The National Assembly’s joint committee on steel development has raised concerns over multiple breaches of procurement laws in the implementation of the Steel Ministry’s 2024 budget. They have called for a forensic audit of the ministry’s accounts to investigate “ghost projects” that may have misappropriated taxpayer funds.
During the 2025 budget defense session in Abuja, co-chair Zainab Gimba pointed out various infractions in the ministry’s submissions for the 2024 budget. She noted that many allocations, such as those for “capacity-building programs” and “skills training initiatives,” lacked evidence of execution or impact. Gimba emphasized that the information provided by the ministry raised more questions than it answered.
The committee has expressed concerns that certain projects within the Steel Ministry may be “ghost projects” aimed at misappropriating public funds. They noted a significant rise in administrative and recurrent costs in 2024 without a corresponding increase in the ministry’s activities or outputs, which may indicate mismanagement.

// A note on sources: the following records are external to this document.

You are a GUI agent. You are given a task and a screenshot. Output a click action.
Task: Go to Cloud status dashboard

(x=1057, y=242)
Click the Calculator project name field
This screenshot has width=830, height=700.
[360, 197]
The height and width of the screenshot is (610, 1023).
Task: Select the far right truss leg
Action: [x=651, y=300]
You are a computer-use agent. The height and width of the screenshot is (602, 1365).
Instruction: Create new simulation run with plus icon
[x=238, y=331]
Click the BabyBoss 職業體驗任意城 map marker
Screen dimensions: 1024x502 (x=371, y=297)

Additionally, there were identified legal violations, including breaches of the Fiscal Responsibility Act, which requires efficient use of public resources and accountability for project results. Specifically, projects related to Ajaokuta Steel did not meet these standards.

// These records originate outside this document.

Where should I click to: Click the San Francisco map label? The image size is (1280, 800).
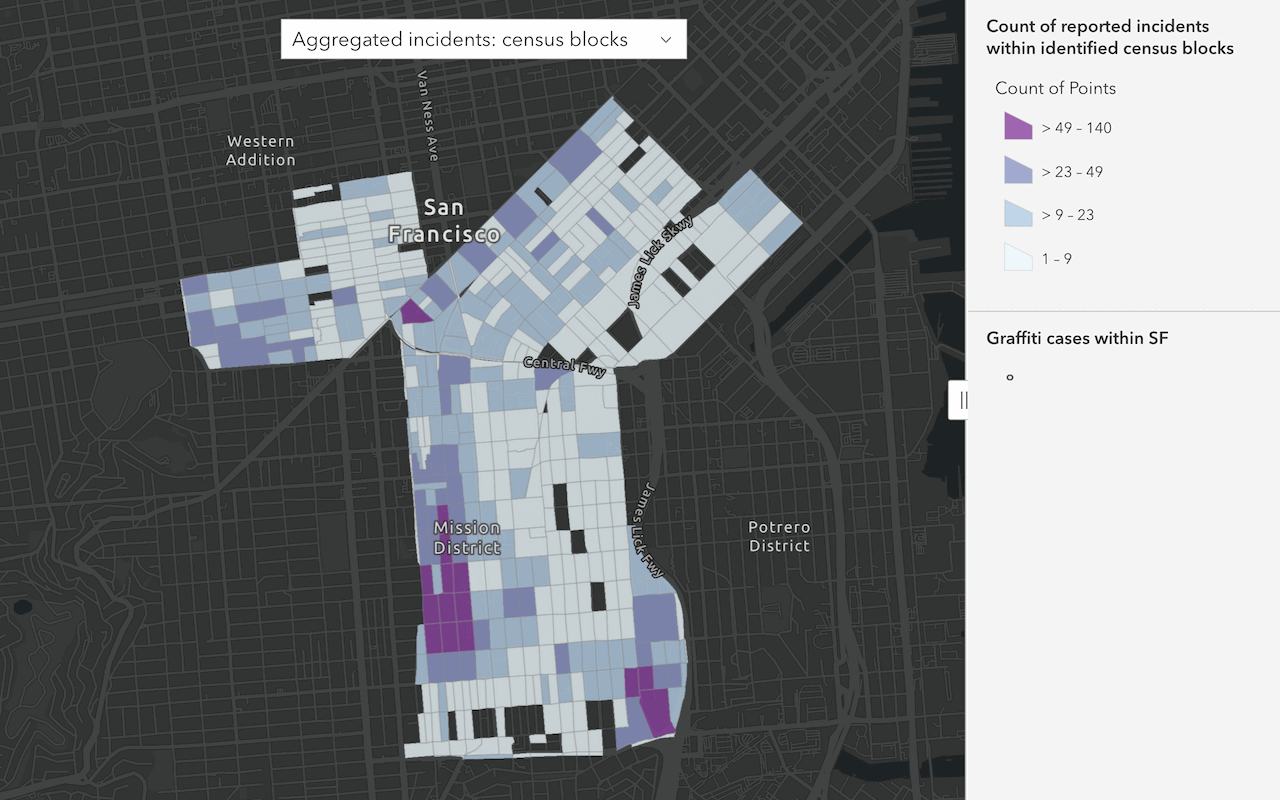point(444,221)
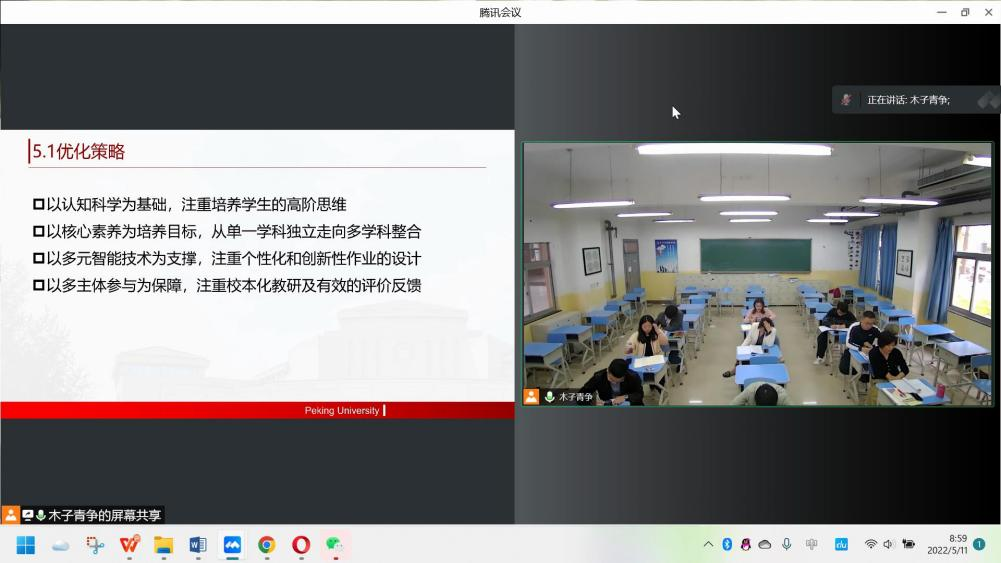Image resolution: width=1001 pixels, height=563 pixels.
Task: Click the microphone icon in the system tray
Action: click(x=787, y=544)

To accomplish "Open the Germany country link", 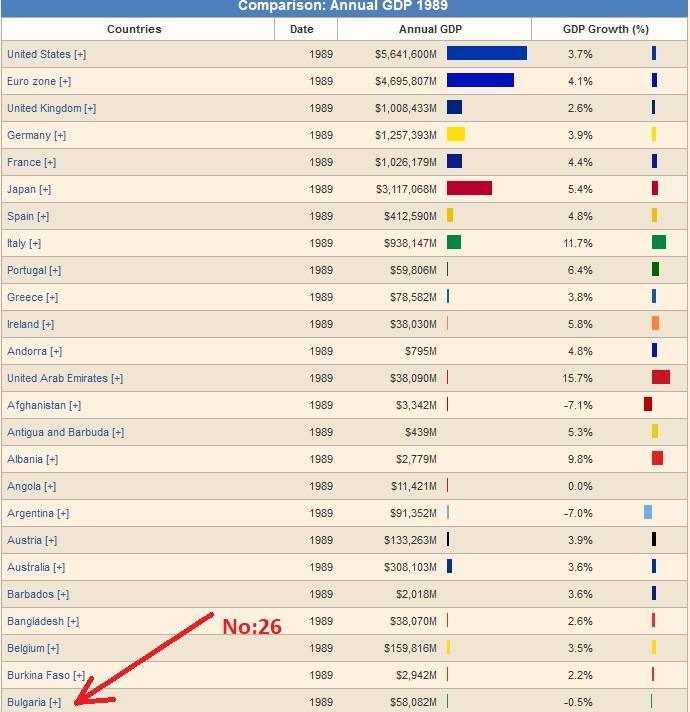I will click(x=29, y=135).
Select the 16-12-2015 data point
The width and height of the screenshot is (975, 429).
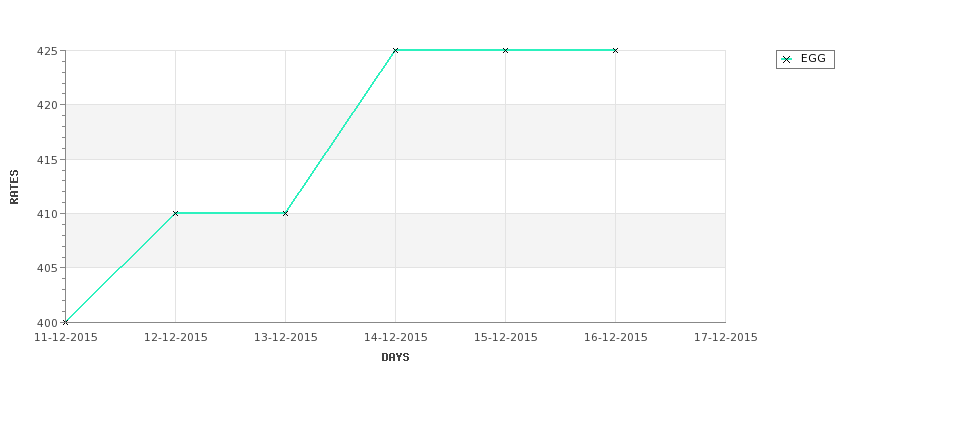(616, 50)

Other procurement law violations included non-competitive bidding and inflated contract costs, suggesting further disregard for established guidelines. The co-chair, Zainab Gimba, emphasized that ghost projects contravene Nigeria’s Financial Regulations, which require proper documentation and outcomes for all expenditures.To address these issues, the committee recommended a forensic audit and urged the ministry to provide all necessary documentation to the committee secretariat.
Looking ahead to the 2025 budget, Gimba raised concerns about the high proportion of personnel costs—57.2%—indicating a heavy focus on salaries over developmental projects. With only 34.6% allocated for capital expenditure, there is insufficient funding for necessary infrastructure, technology, and modernization in the steel sector. Additionally, there is a lack of detailed breakdowns for strategic spending areas.
In conclusion, the Steel Ministry’s 2025 budget shows a commitment to operational maintenance but lacks the capital investments needed to make the steel industry a significant contributor to Nigeria’s industrialization. The ministry must reform its funding priorities, improve operational efficiency, and enhance revenue generation to meet its strategic goals.
The joint committee expressed disappointment with the insufficient information provided by the ministry during the budget defense, emphasizing their dedication to thorough legislative oversight. Senator Patrick Ndubueze, the committee chairman, stressed the importance of developing a robust steel industry for Nigeria’s progress and called for a greater focus on capital projects rather than just salary payments.